Possivelmente, a mais debatida alteração foi trazida pela Lei 13.010. Sua fórmula robusteceu os conselhos tutelares ao impor o dever de comunicação de indícios (o dispositivo assenta que a mera suspeita será objeto de comunicação, a despeito de demais medidas) de castigo físico, de tratamento cruel ou degradante e de maus-tratos contra crianças e adolescentes. Não de somenos importância, a lei, ao contrário das usuais medidas punitivistas que pululam em tempos de populismo penal, carreia um modelo diferenciado e complementar aos agressores: as medidas educativas, como o programa de proteção familiar, tratamento psicológico ou psiquiátrico e cursos de orientação.
Válido, ainda, rememorar que a sobrerreferida norma também trouxe diretrizes preventivas e, dentre as demais disposições, a de realização de campanhas educativas, integração do sistema de direitos e mecanismos protetivos, capacitação dos profissionais para diagnóstico e enfrentamento da violência.
Finalmente, a Lei 13.046 assentou a obrigatoriedade de "entidades (públicas e privadas) a terem, em seus quadros, pessoal capacitado para reconhecer e reportar maus-tratos de crianças e adolescentes", impondo um espraiado sistema de observação e monitoramento de violações de direitos.
As singelas, mas perceptíveis, mudanças não podem desfalecer na carestia de vontades institucionais.

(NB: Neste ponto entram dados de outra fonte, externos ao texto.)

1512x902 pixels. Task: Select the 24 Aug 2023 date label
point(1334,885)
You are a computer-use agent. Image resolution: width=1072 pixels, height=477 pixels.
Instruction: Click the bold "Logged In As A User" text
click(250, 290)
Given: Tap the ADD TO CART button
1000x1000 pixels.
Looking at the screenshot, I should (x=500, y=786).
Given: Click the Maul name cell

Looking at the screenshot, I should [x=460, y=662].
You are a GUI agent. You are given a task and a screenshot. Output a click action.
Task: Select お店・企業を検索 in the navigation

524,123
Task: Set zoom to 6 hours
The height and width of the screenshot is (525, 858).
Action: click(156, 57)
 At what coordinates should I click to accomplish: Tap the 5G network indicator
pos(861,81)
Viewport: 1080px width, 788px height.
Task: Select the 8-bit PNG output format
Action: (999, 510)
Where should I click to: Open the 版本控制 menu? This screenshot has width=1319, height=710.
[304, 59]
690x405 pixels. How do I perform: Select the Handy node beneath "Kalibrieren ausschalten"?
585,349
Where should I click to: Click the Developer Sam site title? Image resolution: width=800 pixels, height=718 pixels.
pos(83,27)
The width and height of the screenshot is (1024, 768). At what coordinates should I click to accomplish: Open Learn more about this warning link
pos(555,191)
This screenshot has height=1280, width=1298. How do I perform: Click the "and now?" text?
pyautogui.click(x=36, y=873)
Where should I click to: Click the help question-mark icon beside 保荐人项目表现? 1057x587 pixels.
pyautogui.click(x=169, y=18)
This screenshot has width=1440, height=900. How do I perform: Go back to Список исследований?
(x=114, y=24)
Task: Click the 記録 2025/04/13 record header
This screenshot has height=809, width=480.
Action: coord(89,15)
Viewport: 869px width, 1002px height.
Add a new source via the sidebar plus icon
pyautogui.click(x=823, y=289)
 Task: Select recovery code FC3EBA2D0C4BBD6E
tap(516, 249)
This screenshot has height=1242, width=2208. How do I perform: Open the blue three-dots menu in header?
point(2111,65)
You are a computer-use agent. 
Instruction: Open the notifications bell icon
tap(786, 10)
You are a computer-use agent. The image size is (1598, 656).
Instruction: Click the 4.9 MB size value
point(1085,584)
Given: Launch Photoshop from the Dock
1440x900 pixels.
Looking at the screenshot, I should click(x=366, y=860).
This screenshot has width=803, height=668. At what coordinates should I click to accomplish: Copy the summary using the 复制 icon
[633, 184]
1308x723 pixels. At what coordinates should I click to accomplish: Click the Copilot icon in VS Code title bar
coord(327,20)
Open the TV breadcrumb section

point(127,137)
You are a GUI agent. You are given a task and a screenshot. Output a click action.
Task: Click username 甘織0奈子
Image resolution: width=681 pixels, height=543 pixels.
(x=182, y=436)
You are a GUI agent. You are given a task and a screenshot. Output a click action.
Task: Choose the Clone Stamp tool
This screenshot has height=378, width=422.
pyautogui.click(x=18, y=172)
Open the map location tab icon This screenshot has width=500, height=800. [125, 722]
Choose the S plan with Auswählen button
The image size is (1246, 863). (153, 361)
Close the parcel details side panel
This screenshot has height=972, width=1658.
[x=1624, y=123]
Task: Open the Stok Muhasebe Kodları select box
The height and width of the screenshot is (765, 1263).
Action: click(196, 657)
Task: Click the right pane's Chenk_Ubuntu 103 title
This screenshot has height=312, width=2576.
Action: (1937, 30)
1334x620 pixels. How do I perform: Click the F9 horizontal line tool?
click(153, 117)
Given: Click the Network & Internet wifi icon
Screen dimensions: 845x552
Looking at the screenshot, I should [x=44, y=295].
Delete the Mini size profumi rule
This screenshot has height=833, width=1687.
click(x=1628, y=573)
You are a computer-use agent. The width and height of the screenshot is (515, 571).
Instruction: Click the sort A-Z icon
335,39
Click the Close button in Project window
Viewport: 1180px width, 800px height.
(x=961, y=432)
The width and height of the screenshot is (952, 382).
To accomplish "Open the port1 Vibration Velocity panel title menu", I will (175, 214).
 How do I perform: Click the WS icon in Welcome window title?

Tampouco merecem padecer da inação e das múltiplas inércias que acometem a elaboração e condução de políticas sociais. Os retrocessos contra a infância e a juventude devem igualmente ser repelidos pelas forças sociais e pela constante mobilização política.
A pobreza extrema, categoria política e econômica que importa em miríades de outras violações, ainda é uma ameaça às crianças e aos adolescentes do país e do mundo, colocando os direitos sociais fundamentais que protegem a criança e o/a adolescente (em desconformidade com a lei ou não) como um devir e fenômeno que ainda reclama por concretude.
A pouca visibilidade das violações de direitos de crianças e adolescentes e a ausência de mecanismos e medidas de enfrentamento em orçamentos públicos em todas as esferas governamentais é, de modo antagônico, hiperespetacularizada em casos de cometimento de atos infracionais por jovens, ainda que esses atos, estatisticamente, não sejam dos mais representativos.
Nesse sentido, as distintas formas de discriminação, de violência e de segregação continuam a manchar e arruinar a infância por todo o Brasil.
Que a retrospectiva de inovações normativas relativamente favoráveis do ano de 2014 possa servir de direcionamento estratégico aos gestores e gestoras em 2015 e assim continuar a orientar a atividade parlamentar, a ser posta em favor dos direitos fundamentais.
Desse modo, que consideremos profusamente nossa imersão nos apelos da justiça social (de equidade e dignidade), expandindo-se o lastro de uma consciência plurinacional e pluridimensional em prol da inclusão dos desassistidos, em defesa de suas especificidades e consoante o Estado de Direito, perpassado pelas noções de solidariedade.
Que consideremos o Direito a ter direitos não como conceito ou abstração jurídica presente na lei, mas sim como uma experiência teleológica da consciência moral-jurídica que constitui as bases do processo civilizatório, na perspectiva e na propulsão da presença dos direitos fundamentais.